Text and item location entries
## START

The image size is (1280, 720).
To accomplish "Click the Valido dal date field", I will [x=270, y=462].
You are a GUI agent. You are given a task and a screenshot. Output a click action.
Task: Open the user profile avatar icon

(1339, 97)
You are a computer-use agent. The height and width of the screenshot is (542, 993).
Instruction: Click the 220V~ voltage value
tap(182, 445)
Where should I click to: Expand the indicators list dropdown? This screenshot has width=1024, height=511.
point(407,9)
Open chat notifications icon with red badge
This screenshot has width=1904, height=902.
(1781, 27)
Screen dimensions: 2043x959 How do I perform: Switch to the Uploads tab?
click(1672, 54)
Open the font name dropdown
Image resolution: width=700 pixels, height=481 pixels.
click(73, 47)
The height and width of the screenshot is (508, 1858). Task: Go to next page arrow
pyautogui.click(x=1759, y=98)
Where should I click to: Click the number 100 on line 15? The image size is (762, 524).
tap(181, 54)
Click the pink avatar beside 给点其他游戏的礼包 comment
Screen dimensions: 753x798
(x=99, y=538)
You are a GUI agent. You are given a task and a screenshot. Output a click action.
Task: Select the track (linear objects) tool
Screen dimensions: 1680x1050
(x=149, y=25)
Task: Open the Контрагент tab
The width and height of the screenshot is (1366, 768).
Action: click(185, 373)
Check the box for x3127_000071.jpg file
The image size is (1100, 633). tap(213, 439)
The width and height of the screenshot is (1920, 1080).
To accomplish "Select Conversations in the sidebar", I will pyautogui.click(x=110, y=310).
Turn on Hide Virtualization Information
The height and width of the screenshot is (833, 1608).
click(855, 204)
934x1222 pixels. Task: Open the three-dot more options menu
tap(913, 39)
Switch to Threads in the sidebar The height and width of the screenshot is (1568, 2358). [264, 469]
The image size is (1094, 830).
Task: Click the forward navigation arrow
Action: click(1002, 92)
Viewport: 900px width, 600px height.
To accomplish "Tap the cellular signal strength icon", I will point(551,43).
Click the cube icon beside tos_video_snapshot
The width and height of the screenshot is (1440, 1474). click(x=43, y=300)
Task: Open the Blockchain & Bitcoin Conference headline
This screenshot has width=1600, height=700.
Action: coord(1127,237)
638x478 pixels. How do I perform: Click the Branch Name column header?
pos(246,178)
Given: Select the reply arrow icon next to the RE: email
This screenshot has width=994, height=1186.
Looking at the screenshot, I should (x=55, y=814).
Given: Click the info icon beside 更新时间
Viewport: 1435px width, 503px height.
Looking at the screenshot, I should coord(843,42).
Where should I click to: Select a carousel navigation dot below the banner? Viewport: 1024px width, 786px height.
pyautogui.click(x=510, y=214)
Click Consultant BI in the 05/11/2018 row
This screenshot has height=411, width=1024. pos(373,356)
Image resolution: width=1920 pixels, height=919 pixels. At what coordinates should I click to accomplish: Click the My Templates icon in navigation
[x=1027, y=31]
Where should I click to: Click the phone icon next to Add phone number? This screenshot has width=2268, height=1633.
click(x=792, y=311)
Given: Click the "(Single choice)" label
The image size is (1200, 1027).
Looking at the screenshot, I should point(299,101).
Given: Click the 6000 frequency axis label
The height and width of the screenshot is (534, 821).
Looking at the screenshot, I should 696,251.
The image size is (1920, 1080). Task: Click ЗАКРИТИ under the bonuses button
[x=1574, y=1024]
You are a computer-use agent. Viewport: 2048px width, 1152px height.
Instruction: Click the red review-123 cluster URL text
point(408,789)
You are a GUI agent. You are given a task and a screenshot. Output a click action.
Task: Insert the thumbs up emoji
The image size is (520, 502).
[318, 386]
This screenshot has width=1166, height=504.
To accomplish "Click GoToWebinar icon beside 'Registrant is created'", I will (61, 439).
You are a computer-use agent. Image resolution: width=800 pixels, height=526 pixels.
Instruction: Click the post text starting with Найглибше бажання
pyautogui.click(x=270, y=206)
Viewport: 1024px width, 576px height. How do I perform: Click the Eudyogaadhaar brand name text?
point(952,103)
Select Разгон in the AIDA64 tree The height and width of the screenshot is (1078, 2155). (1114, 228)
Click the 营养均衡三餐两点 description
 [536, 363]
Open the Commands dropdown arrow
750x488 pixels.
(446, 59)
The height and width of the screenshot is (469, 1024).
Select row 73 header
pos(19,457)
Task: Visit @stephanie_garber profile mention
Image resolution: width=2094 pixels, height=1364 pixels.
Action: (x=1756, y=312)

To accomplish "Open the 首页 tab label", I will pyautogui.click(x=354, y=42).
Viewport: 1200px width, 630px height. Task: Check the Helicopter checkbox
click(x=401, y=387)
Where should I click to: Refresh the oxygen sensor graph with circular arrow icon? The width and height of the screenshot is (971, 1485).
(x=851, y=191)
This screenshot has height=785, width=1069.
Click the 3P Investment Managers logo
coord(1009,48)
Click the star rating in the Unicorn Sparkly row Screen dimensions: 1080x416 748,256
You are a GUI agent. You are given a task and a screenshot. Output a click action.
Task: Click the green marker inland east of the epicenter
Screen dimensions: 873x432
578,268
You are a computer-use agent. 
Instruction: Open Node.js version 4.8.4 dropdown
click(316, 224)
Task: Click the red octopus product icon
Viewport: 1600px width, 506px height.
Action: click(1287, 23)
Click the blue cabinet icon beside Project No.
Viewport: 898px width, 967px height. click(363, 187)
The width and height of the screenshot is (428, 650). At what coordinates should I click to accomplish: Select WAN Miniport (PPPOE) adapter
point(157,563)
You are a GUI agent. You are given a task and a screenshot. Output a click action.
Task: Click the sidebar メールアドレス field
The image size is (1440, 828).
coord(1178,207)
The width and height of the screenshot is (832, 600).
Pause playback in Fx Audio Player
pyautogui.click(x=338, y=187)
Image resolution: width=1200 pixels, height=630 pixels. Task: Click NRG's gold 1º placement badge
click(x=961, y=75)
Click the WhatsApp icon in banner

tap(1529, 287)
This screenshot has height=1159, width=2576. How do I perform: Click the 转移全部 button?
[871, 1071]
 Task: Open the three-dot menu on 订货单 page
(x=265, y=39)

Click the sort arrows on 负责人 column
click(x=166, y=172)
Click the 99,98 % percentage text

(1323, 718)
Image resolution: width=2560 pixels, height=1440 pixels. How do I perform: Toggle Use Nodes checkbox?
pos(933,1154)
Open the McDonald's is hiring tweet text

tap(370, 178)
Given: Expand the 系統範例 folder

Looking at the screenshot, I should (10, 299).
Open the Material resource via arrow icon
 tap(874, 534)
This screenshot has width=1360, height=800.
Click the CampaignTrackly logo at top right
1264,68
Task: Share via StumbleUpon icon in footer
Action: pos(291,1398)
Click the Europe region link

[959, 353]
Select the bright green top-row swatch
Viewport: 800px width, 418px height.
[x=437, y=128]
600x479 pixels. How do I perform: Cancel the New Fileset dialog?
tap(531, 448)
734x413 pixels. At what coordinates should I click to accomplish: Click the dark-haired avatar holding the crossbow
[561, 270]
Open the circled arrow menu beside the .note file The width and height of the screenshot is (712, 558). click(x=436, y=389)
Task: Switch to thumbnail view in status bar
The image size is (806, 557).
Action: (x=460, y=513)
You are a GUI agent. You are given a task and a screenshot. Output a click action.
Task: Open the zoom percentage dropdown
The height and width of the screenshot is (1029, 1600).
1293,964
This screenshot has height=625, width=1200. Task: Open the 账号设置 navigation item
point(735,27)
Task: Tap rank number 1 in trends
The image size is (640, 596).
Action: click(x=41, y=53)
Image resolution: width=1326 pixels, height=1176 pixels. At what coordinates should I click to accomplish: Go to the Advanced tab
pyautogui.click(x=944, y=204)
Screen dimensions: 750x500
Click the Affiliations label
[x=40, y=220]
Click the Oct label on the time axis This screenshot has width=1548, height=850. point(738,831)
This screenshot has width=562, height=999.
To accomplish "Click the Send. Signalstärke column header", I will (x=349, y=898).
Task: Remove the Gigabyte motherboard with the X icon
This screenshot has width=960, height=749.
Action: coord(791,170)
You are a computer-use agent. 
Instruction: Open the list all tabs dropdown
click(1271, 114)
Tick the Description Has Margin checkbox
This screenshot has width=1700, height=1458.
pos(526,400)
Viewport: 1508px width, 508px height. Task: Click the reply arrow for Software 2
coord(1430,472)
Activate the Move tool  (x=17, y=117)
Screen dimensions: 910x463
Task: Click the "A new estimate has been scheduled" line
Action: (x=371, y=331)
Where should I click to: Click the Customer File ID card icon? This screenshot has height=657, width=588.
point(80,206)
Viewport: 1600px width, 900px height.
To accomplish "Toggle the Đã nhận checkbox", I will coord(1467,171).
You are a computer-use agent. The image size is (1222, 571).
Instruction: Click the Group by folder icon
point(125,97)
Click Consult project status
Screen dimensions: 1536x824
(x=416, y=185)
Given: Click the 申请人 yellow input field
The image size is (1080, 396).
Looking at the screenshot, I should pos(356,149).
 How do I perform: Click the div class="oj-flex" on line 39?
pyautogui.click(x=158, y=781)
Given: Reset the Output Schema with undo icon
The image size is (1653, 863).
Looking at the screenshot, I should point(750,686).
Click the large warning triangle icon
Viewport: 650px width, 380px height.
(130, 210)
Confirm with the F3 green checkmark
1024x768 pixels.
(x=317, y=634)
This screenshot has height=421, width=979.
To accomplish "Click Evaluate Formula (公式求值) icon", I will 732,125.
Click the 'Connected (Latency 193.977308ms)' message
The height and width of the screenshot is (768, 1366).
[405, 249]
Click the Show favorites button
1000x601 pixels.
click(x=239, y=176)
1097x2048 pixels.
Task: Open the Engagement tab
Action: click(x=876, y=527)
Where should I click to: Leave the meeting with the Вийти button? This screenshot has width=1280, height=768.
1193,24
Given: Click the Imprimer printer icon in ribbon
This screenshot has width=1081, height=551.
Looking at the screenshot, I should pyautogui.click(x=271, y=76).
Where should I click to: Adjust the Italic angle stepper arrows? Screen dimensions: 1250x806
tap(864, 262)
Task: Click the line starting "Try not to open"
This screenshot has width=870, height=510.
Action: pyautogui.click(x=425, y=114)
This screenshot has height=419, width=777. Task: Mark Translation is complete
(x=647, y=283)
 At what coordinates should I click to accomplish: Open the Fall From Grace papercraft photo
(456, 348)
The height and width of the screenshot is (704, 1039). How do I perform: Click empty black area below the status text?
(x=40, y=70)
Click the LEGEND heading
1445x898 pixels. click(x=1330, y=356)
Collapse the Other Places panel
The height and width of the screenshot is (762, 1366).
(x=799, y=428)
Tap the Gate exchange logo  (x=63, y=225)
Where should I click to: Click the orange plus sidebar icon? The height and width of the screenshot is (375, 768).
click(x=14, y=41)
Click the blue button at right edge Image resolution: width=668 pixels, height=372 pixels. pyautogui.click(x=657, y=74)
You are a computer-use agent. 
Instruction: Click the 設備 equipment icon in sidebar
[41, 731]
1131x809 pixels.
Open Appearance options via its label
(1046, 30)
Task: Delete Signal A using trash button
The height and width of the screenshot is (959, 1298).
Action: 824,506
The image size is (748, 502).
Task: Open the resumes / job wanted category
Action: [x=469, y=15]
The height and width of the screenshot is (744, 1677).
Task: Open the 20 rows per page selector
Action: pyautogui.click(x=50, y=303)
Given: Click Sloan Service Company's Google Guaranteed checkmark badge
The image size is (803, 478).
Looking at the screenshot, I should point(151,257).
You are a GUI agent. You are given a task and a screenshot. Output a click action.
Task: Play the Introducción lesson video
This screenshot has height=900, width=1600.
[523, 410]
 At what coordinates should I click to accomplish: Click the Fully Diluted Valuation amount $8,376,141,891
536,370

## END

Copy word for word everything in the records from the line containing "Image resolution: width=2560" down to the line containing "Looking at the screenshot, I should (10, 299).", including both of those lines.

Image resolution: width=2560 pixels, height=1440 pixels. How do I perform: Toggle Use Nodes checkbox?
pos(933,1154)
Open the McDonald's is hiring tweet text

tap(370, 178)
Given: Expand the 系統範例 folder

Looking at the screenshot, I should (10, 299).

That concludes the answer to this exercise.